— start Text section —
Since Kafka usage is prolific, Confluent’s challenge and opportunity is to convert this installed base to the commercial version of Kafka that they provide. To justify the upgrade, the Confluent team has built additional, proprietary functionality around the core Kafka distribution. These address tricky problems in scalability, security, management and ease of integration with data producers and consumers.

These capabilities are only available to customers who subscribe to Confluent’s distribution. If the customer is self-hosted, they download and install the enhanced Confluent package onto their servers. If using Confluent Cloud, management is seamless as the Confluent team handles all operations for the customer. Of all open source software infrastructure options, I can tell you that Kafka is one of the most difficult to manage, requiring dedicated engineers well-versed in the nuances of running large data infrastructure at scale.

Besides Confluent, the hyperscalers offer hosted Kafka services. AWS has Amazon Managed Streaming for Apache Kafka (MSK), which is a fully managed, highly available Kafka implementation. AWS offers a separate proprietary product called Kinesis, that is a data streaming processing engine. This is not based on Kafka, but leverages many of the same concepts around the publish-subscribe pattern. Azure and GCP offer data streaming solutions, but also have strong partnerships with Confluent for managed Kafka.

Amongst the hyperscalers, Confluent Cloud distinguishes itself by offering more add-on services and broader availability than any of the cloud providers’ solutions. The hyperscaler products are usually just cloud-hosted versions of Kafka with a few extensions and integrations into their internal services. For customers with a multi-cloud deployment, being able to access the same Kafka installation across different cloud providers and on-premise systems represents a big advantage. This cross-cloud capability would be limited for any of the individual hyperscaler offerings, as the breadth of working connectors would always be lacking (even if they claim otherwise).

To attract these Kafka users to the Confluent offering, the product team emphasizes three categories of advantage:

  • Cloud Native. Kafka has been redesigned to run in the cloud. The Confluent Cloud solution comes with tools for DevOps, serverless configuration, unlimited storage capacity and high availability.
  • Complete. Confluent has added features in a number of areas that provide supplemental capabilities not available in open source Kafka. These are designed to appeal to developers, allowing them to reliably and securely build next generation applications more quickly. These include over 120 connectors to other popular systems, stream governance, enterprise security, monitoring, ksqlDB and stream processing. As mentioned, Apache Flink will soon be generally available to further enhance stream processing capabilities in the managed service.
  • Everywhere. Confluent Cloud is available on AWS, Azure and GCP. Confluent Platform is also available for customers that self-host their infrastructure. Cluster linking provides a bridge to connect instances across different cloud providers or to physical data centers. For any large enterprise with infrastructure that spans multiple cloud providers and their own self-hosted systems, Confluent provides the broadest reach of integrations. It would be risky for an organization to rely just on a hyperscaler solution for data streaming in the event they require working connectors to other cloud services.

For Confluent Cloud, the advantage to customers is that all aspects of managing the Kafka instance and adjacent services are handled by Confluent. With self-managed installations or Kafka cloud hosting from other providers, the IT organization is left to manage most or some of the functions in the Kafka installation.

With Confluent Cloud, the customer outsources all aspects of managing the Kafka instance to the Confluent team. These include partitioning, scaling, software patches and monitoring. Provisioning, configuring and running a Kafka cluster at high data volumes can be very complex. Having the engineering team that wrote the software managing one’s infrastructure is a big help. Resources that were dedicated to running the Kafka installation can be redeployed onto projects that create real competitive advantage for enterprises.
— end Text section —
— start Data shown —
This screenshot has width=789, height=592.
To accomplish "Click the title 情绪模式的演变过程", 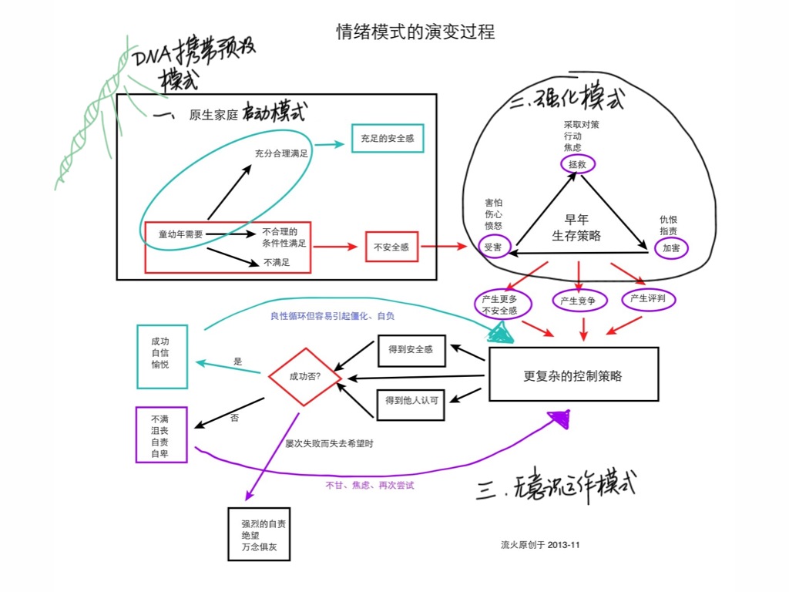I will point(415,32).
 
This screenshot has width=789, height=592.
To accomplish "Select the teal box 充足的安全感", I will point(388,139).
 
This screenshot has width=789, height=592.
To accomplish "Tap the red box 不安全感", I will point(391,247).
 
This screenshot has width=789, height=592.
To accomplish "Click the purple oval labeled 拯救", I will point(577,164).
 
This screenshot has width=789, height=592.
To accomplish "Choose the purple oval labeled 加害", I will point(671,248).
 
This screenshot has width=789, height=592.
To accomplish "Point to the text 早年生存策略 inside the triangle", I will point(576,228).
— end Data shown —
What is asked =>
1/ Answer these questions using the text on Confluent and Kafka:
(a) What is the name of the separate proprietary data streaming product that AWS offers?
(b) How many connectors to other popular systems does Confluent provide?
(c) Which four management tasks does the Confluent team take over for Confluent Cloud customers?
2/ Continue the text on Confluent and Kafka, starting after its final sentence.

Expected answers =>
1/
(a) Kinesis.
(b) Over 120.
(c) Partitioning, scaling, software patches and monitoring.

2/
Due to this inherent advantage, the hyperscalers have been increasingly partnering with Confluent. AWS signed an expanded agreement in January 2022. Azure soon followed in April 2022. GCP and Confluent have a long-standing relationship. As with other independent software companies, the hyperscalers are discovering the advantages of partnering with these providers versus trying to compete with them. For Confluent, they enjoy the benefit of healthy and productive relationships with all three major hyperscalers (versus gravitating towards one or two).

To calculate the market opportunity, the Confluent team used a bottoms-up approach. They looked at their three customer segments, calculated the target population for each and then assigned an average ARR target. Admittedly, their budget estimates are on the high side, but they do have existing customers with these spending levels.

This exercise generated a $60B market opportunity in 2022. Using Gartner market data, they further predict a CAGR of 19% from 2022 to 2025. This yields a target addressable market of $100B by 2025, of which Confluent is currently less than 1% penetrated.

To reach these spending levels, Confluent employs a typical “land and expand” motion. Customers start by experimenting with a single data flow. They proceed to add more data flows that are disconnected. Often, the initial cases are non-critical or can tolerate some latency. Over time, expectations for reliability and speed increase. Eventually, Confluent is handling all real-time data flows and becomes the high availability backbone for the organization’s data operations.

Recent Product Announcements

In mid-May, Confluent made a couple of significant product announcements. The most exciting development for investors is an early access program for Confluent’s new managed service for Apache Flink. This product offering makes advanced stream processing capabilities available over Confluent’s core data streaming platform. Stream processing enables users to filter, join and aggregate data in real-time, while it is being streamed. It allows downstream data consumers to make use of the data immediately, versus needing to perform these data processing functions first. For high throughput and low latency data distribution systems, in-flight processing is necessary to scale.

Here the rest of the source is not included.